Ce qui m’intéresse particulièrement est la question du fardeau de preuve lors d'un procès. Notre système de poursuite criminelle est basé sur la présomption d’innocence, un principe qui s’applique également dans un cas d’agression sexuelle. Dès lors, le lourd fardeau de preuve revient à la victime. Il faut comprendre que ces crimes prennent place loin des regards et à l’abri des témoins. Ainsi, prouver hors de tout doute raisonnable la culpabilité de l’accusé devient une affaire très ardue considérant que c’est la parole de la victime contre celle de son agresseur. C’est là où les choses deviennent plus problématiques au niveau émotionnel. La victime doit alors raconter avec le plus de précision possible la manière dont se sont déroulés les évènements. Il est non seulement difficile pour la victime de revivre l’incident, mais d’autant plus pénible de faire face aux questions de la partie adverse qui tente de discréditer son témoignage. Martine Ayotte, une survivante d’agression sexuelle dépeint bien le portrait du comportement de la partie adverse dans son roman La proie. Elle dit ceci : « Très vite, j’ai compris que l’autre avocat n’était pas là pour trouver la vérité, mais pour faire gagner son client en minant ma crédibilité ». Par ce fait, lorsqu’une victime décide de porter plainte, il faut qu’elle se prépare à un long et douloureux processus.

La professeure au Département des sciences juridiques de l’UQAM illustre parfaitement la particularité des questions posées lors d’un contre-interrogatoire d’une victime d’agression sexuelle en comparaison avec une personne qui se fait frapper au visage : « Au procès on ne commencera pas à vous demander si vous vouliez vous faire taper dessus, si vous avez peut-être donné l’impression que oui, etc. ». Alors, pourquoi est-il « normal » de ne pas remettre en question le consentement d’une personne qui s’est fait frapper au visage et qu’au contraire il est nécessaire de commencer à disséquer le comportement de la victime pour établir la présence ou non du consentement?

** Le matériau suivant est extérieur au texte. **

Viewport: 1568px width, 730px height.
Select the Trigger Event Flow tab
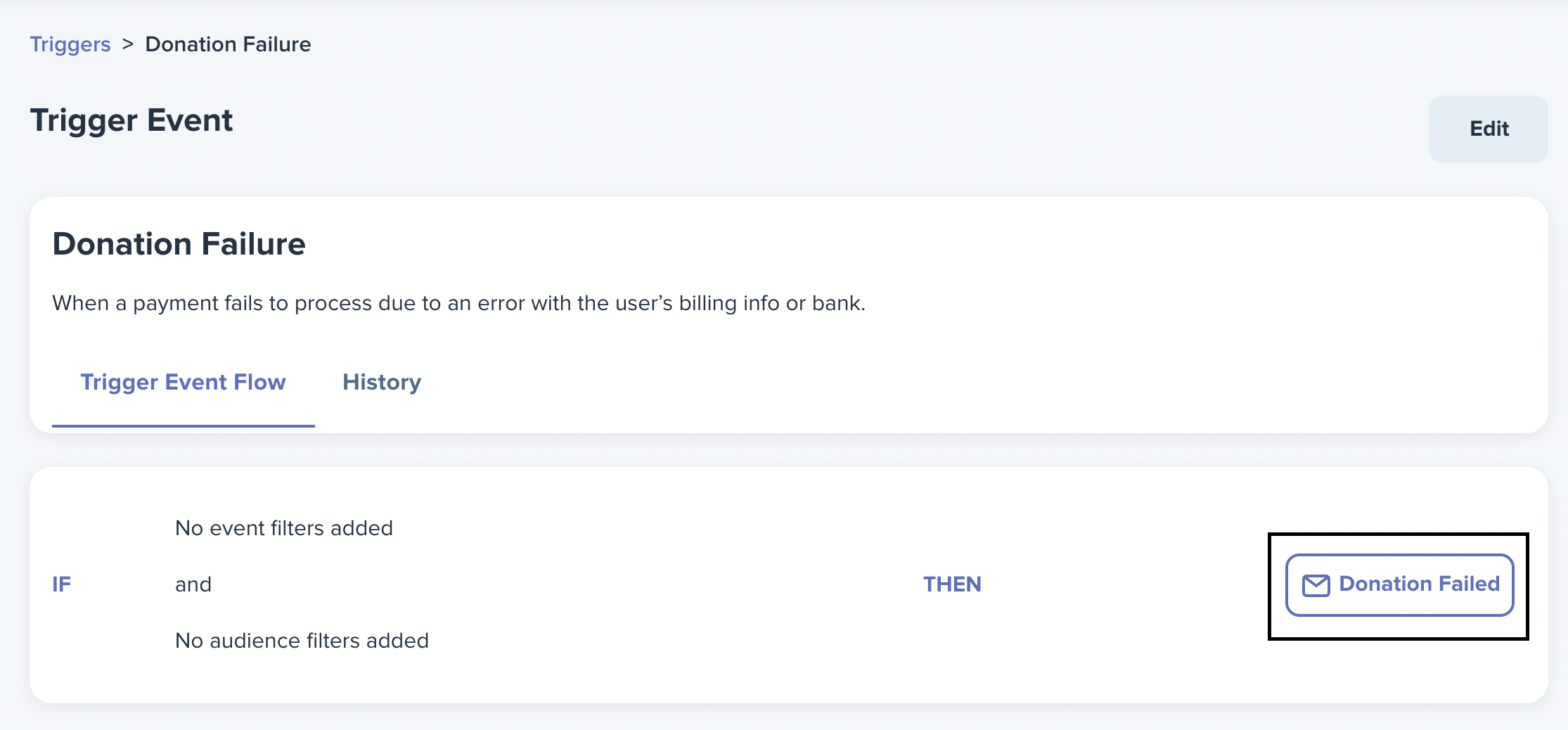coord(183,382)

À mon avis, ces chiffres démontrent clairement que notre système judiciaire a encore un grand travail à faire dans les cas d’agressions sexuelles. Comment pouvons-nous parler de justice quand il y a encore autant de victimes qui ne verront jamais leur agresseur aller en prison? Où est la justice lorsque ce sont les intentions et actions de la victime qui sont remises en cause plutôt que celles l’accusé? Notre système de justice pénale reflète une tentative de protéger autant les victimes que les accusés. Pourtant, l’ironie est qu’au final les victimes sont celles qui se retrouvent à payer pour atteindre cet idéal illusoire d’équité. Je comprends que c’est également important de protéger les gens contre de fausses accusations, mais en fin de compte cela ne fait que montrer aux victimes qu’intenter une action justice n’est pas une réelle option.

Voilà donc pourquoi un grand nombre de victimes ne porteront jamais plainte. Comment le peuvent-elles quand trop d’aspects de notre système ne leur inspirent pas confiance? Récemment, la juge en chef de la Cour Suprême, Beverley Mclaclin a partagé son opinion concernant les procès d’agression sexuelle. Elle a déclaré entre autres que: « Complainants and witnesses need to understand what is required of them in a trial and what they can realistically expect from it ». Ses propos ont soulevé une question qui me semble pertinente de poser. Est-ce vraiment les victimes qui ont de trop grandes attentes envers notre système de justice ou plutôt notre système qui les laissent tomber bien trop souvent?